ChIP sequencing (ChIP-Seq) has revolutionized the way investigators study DNA-protein interactions by enabling the genome-wide analysis of protein binding. Genomic regions that interact with the protein of interest are detected and quantified by sequencing the subset of the genome that is co-immunoprecipitated with that protein. The Genome Sciences Resource uses state-of-the-art technology and methodology to produce high quality ChIP-seq data sets. Starting from investigator-supplied immunoprecipitated DNA, indexed sequencing libraries are constructed using the Illumina TruSeq ChIP sample prep kit and sequencing is conducted on the Illumina HiSeq 2500.
The immunoprecipitation step in a ChIP-Seq experiment produces the enriched population of DNA for identification by sequencing, and VANTAGE strongly recommends that the investigator validate this enrichment prior to sequencing. This is accomplished using quantitative PCR of a known binding region to compare it's relative abundance in positive (target antibody) and negative (control IgG) precipitations.
Project planning and consultation
We recommend that investigators consult with VANTAGE staff prior to submitting samples for ChIP-Seq. The total cost and the interpretability of a ChIP-Seq experiment depend on parameters that vary greatly between projects, and this consultation allows VANTAGE staff and the investigator to more accurately assess them. The most important factors are the genome size of the experimental system, the expected size of the targeted regions, and the quality of the immunoprecipitation.
Each sequencing library requires a minimum of 5 ng of immunoprecipitated DNA fragmented to a 150-300 bp size range. VANTAGE will verify the concenration and size range of each sample.
It is important to use properly size fragmented DNA as the starting material: larger DNA fragments will result in greatly reduced yields and poor sequencing performance. The size range of DNA fragments in each new chromatin lysate should be verified by the investigator. This can be accomplished using agarose gel electrophoresis. VANTAGE will verify the size range of each submitted sample using the Agilent bioanalyzer High Sensitivity DNA chip
Delivery of ChIP-Seq results
After data collection and demultiplexing are completed and the results have been checked by VANTAGE staff, the investigator is notified by email. This notification includes directions to download the FASTQ files from VANTAGE LIMS. Customers may also elect to obtain FASTQ files from VANTAGE on an external hard drive.

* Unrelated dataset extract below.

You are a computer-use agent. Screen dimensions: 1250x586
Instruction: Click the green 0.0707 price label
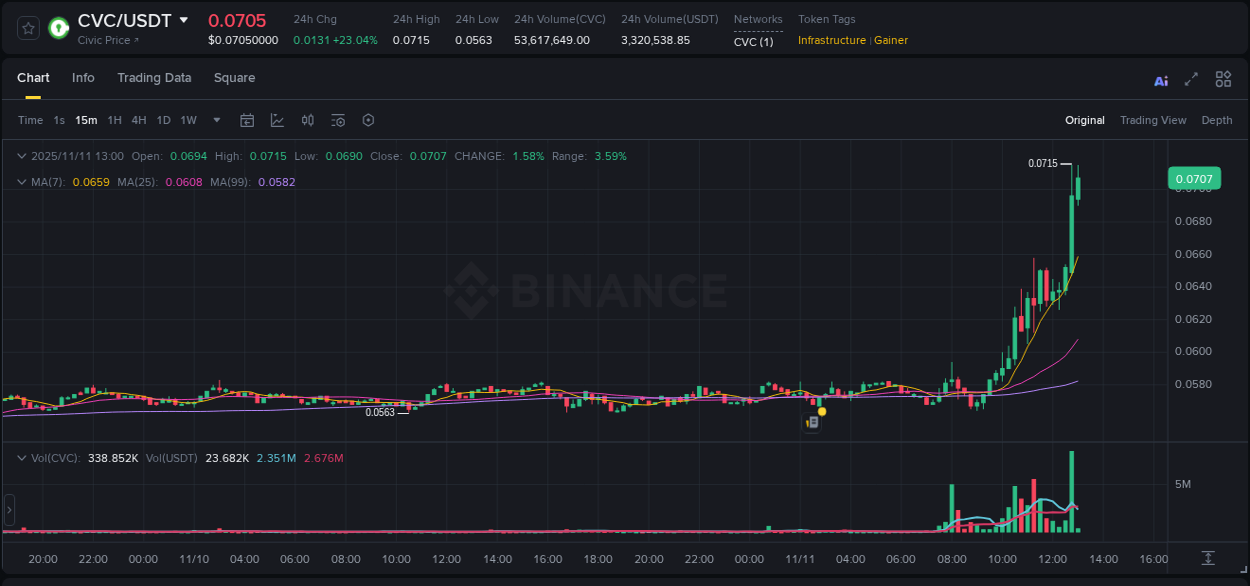click(1196, 178)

Library and Data Retention
Sequencing libraries produced by VANTAGE will be maintained as a frozen stock for a minimum of 3 years. Investigators may purchase additional sequencing from any of their VANTAGE libraries. Primary sequencing data (gzip-compressed FASTQ or BAM format) is maintained on the Vanderbilt Bluearc data depot for 90 days after data release.

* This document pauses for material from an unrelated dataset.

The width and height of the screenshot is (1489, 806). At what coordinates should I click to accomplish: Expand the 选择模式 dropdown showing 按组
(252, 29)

Sequencing Quality Control
The quality and integrity of sequencing results are monitored for each data collection run and for each sample. A positive control is incorporated into every sequencing run and it's performance is tracked by VANTAGE to ensure performance. The sequence yield is evaluated for each sample and supplementary data is collected for any sample that does not meet the customer-specified yield.